- [Tasks to perform]:
**1)** Please condense the paragraph in the forum thread that opens with "and yeah, funny thing" into a short list of its main facts.
**2)** In the forum thread, switch "karaoke" to "show tunes" and write out the passage that begins at the words "and yeah, funny" and stops after "cool as that.".

*** Excerpt to read Section Begins ***

Well maybe your phone died when he was texting you, but I have no idea what happened last week. He was texting me, & randomly he just did not reply to something I said. & I have it on good authority that he likes me. Guys are highly confusing.

--
~SlashSupporters ~Urieligion ~Sit-Back-Relax ~Mad-as-Rydon
:iconmoony-wentz:
well, it has ups and downs. but we just have to make it worth living for. :)

and yeah, funny thing, he said he was gonna get a hair cut later, too. and idk, i forgot to charge the battery of my phone so it really sucked. and, oh! this isn;t the guy who wants me to be 'the other one'. this is my long-time crush who is the perfect blend of Spencer and Ryan, personality and looks, but unfortunately not a musician. though he loves to sing karaoke. so cute! :lmao: [i'm rambling... a lot. about him]

really? if it's okay to ask, what did you say? maybe he just took that the wrong way or something. and yes, guys are very confusing...

--
never the same person when i go to sleep...
:iconkittycat1805:
The rambling is sweet. You are lucky you know a guy who sounds as cool as that.

*** Excerpt to read Section Ends ***
*** Dataset content Section Begins ***

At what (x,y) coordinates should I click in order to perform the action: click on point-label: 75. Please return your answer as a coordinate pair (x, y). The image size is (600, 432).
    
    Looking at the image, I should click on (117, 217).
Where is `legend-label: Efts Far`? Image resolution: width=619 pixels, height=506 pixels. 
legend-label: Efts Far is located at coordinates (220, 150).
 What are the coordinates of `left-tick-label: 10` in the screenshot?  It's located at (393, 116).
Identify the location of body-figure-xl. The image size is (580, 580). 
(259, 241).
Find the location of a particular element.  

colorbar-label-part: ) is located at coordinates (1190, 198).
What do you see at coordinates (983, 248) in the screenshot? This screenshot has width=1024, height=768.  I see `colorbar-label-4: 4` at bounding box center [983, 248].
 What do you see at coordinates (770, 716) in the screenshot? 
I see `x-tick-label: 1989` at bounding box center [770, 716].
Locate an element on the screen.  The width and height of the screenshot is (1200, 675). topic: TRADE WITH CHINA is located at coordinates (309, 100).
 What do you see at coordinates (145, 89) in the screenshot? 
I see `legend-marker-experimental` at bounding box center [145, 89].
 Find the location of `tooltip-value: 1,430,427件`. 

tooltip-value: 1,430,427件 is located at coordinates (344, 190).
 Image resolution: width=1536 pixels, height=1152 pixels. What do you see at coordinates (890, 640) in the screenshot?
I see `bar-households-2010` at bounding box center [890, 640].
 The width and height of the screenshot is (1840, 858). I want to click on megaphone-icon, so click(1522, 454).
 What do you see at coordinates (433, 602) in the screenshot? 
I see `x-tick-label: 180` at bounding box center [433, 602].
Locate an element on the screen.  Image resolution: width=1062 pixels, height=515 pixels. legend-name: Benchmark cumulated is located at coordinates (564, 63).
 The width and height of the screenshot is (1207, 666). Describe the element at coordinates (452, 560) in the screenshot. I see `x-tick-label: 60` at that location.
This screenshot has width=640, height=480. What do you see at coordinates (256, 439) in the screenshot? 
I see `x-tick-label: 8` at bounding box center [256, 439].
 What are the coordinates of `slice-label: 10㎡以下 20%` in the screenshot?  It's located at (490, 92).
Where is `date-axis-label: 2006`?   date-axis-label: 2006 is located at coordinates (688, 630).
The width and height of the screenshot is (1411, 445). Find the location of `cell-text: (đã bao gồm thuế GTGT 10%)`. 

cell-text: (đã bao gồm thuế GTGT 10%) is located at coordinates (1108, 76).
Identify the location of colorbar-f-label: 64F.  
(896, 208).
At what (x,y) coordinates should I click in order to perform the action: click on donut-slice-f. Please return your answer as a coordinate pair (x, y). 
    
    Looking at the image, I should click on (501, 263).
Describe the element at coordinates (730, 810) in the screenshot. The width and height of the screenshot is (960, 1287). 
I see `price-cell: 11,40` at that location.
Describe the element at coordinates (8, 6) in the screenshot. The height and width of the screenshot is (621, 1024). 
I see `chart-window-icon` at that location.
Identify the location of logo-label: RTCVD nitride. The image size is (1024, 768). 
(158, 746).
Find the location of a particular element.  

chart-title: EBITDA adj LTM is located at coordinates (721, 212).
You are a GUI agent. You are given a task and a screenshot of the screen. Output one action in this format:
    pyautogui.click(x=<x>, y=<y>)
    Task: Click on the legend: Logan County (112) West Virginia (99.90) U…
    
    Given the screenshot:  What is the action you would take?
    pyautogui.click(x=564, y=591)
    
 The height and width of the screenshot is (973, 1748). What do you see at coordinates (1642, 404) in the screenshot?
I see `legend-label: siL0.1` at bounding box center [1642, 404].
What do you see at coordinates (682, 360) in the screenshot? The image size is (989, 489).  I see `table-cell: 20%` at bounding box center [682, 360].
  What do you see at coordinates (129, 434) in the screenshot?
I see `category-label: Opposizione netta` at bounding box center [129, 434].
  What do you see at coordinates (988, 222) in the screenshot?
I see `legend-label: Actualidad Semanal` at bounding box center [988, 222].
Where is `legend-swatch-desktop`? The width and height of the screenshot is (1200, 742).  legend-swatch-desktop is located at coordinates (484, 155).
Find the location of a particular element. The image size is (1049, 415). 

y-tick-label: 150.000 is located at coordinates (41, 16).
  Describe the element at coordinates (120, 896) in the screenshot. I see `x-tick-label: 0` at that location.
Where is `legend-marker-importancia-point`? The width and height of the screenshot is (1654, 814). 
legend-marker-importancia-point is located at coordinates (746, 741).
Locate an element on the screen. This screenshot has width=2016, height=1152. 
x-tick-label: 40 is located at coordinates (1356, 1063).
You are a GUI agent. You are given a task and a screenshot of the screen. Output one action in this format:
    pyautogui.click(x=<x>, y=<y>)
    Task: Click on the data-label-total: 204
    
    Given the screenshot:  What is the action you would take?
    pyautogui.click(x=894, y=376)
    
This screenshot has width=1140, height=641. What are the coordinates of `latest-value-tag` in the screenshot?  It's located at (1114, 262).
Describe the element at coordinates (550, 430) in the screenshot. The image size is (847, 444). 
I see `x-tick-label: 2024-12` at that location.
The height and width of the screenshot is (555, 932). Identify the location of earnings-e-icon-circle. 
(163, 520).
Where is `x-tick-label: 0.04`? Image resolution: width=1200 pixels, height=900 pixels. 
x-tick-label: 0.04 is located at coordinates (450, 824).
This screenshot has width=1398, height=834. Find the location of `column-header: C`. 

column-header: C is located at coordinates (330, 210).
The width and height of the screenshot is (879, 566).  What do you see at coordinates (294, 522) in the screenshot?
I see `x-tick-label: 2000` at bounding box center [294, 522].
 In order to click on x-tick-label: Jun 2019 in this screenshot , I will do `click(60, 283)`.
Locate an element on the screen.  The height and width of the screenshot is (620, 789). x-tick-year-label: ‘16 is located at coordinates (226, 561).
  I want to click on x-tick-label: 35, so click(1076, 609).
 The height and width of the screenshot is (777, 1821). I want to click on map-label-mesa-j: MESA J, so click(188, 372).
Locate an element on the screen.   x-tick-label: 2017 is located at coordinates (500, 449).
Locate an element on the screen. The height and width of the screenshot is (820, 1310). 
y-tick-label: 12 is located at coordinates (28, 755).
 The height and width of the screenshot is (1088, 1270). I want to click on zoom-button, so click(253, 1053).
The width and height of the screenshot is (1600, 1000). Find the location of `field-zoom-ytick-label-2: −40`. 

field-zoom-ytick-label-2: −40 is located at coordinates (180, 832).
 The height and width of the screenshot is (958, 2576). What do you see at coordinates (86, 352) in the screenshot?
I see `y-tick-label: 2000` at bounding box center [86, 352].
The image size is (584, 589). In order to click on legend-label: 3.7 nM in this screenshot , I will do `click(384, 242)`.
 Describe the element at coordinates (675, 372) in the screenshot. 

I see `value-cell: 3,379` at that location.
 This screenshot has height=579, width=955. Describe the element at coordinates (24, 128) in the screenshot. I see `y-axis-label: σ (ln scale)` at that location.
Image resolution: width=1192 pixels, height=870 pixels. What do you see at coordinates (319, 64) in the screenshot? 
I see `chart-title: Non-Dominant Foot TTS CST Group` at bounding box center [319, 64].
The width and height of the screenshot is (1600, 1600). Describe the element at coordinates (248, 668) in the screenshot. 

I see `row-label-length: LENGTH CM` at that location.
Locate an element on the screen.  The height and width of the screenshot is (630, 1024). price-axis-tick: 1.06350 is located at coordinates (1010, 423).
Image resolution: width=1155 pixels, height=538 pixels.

*** Dataset content Section Ends ***

- [Answers to the problems]:
**1)**
- He said he would get a haircut later too.
- The writer forgot to charge their phone battery.
- He is not the guy who wants the writer to be "the other one."
- He is the writer's long-time crush, a blend of Spencer and Ryan in personality and looks.
- He is not a musician but loves singing karaoke.

**2)**
and yeah, funny thing, he said he was gonna get a hair cut later, too. and idk, i forgot to charge the battery of my phone so it really sucked. and, oh! this isn;t the guy who wants me to be 'the other one'. this is my long-time crush who is the perfect blend of Spencer and Ryan, personality and looks, but unfortunately not a musician. though he loves to sing show tunes. so cute! :lmao: [i'm rambling... a lot. about him]

really? if it's okay to ask, what did you say? maybe he just took that the wrong way or something. and yes, guys are very confusing...

--
never the same person when i go to sleep...
:iconkittycat1805:
The rambling is sweet. You are lucky you know a guy who sounds as cool as that.